Title of Security: 2.125% Senior Notes due 2028; Outstanding Aggregate Principal Amount: EUR 650,000,000; Principal Amount Tendered: EUR 53,590,000; Principal Amount Accepted for Purchase: EUR 53,590,000; Principal Amount Outstanding following the Settlement Date: EUR 596,410,000; Total Consideration: 99.35% (EUR 993.50 for each EUR 1,000 in principal amount). The settlement date for the Offers is expected to be May 17, 2022 (the "Settlement Date"). All Notes accepted for purchase pursuant to the Offers will settle through the normal procedures of the relevant clearing system.

On the Settlement Date, the Company shall pay or procure that there is paid to each Noteholder whose Notes have been accepted for purchase by the Company pursuant to the Offers, an amount in cash equal to the relevant Total Consideration. In addition to the relevant Total Consideration, Noteholders whose Notes of a given series are accepted for purchase will be paid an amount equal to the accrued and unpaid interest on such Notes to, but not including, the Settlement Date (such amount, "Accrued Interest Payment"). Payment of the relevant Total Consideration and Accrued Interest Payment, by or on behalf of the Company shall fully and finally discharge its obligations to the relevant Noteholders in respect of settlement of the Notes accepted for purchase by the Company pursuant to the Offers.

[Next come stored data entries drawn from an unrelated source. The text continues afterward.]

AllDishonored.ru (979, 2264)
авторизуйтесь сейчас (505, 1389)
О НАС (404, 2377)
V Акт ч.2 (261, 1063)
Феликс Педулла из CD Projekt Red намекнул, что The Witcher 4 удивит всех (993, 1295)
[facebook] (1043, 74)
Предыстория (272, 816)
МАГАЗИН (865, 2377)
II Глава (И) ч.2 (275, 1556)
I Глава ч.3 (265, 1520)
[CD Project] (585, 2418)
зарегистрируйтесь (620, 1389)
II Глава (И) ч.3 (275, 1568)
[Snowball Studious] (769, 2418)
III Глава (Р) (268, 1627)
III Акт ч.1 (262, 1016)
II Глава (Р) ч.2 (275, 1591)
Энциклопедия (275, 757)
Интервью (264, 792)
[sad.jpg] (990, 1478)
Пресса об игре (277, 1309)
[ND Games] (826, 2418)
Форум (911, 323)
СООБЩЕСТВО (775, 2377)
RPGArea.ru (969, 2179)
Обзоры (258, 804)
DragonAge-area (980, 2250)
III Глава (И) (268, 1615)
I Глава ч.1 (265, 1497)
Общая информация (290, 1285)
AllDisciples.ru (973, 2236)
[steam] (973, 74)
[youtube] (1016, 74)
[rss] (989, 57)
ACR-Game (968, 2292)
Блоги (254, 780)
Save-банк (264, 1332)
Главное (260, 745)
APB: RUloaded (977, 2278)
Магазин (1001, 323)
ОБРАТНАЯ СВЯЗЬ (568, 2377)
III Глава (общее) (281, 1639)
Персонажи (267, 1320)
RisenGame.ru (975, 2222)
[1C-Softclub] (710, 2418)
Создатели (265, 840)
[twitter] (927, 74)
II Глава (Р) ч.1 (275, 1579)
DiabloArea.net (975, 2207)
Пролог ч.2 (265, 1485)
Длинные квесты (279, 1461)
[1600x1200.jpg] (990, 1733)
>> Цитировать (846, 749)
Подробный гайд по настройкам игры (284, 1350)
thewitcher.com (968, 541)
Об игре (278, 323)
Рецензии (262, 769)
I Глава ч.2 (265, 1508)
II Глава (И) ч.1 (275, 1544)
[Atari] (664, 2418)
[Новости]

Under no circumstances will any interest be payable by the Company to a Noteholder due to any delay in the transmission of funds from the relevant clearing system or any intermediary with respect to the Notes of such Noteholder. Barclays Bank PLC (the "Dealer Manager") was appointed to serve as the dealer manager for the Offers. Morrow Sodali Limited (the "Tender and Information Agent") was appointed to serve as the tender and information agent for the Offers.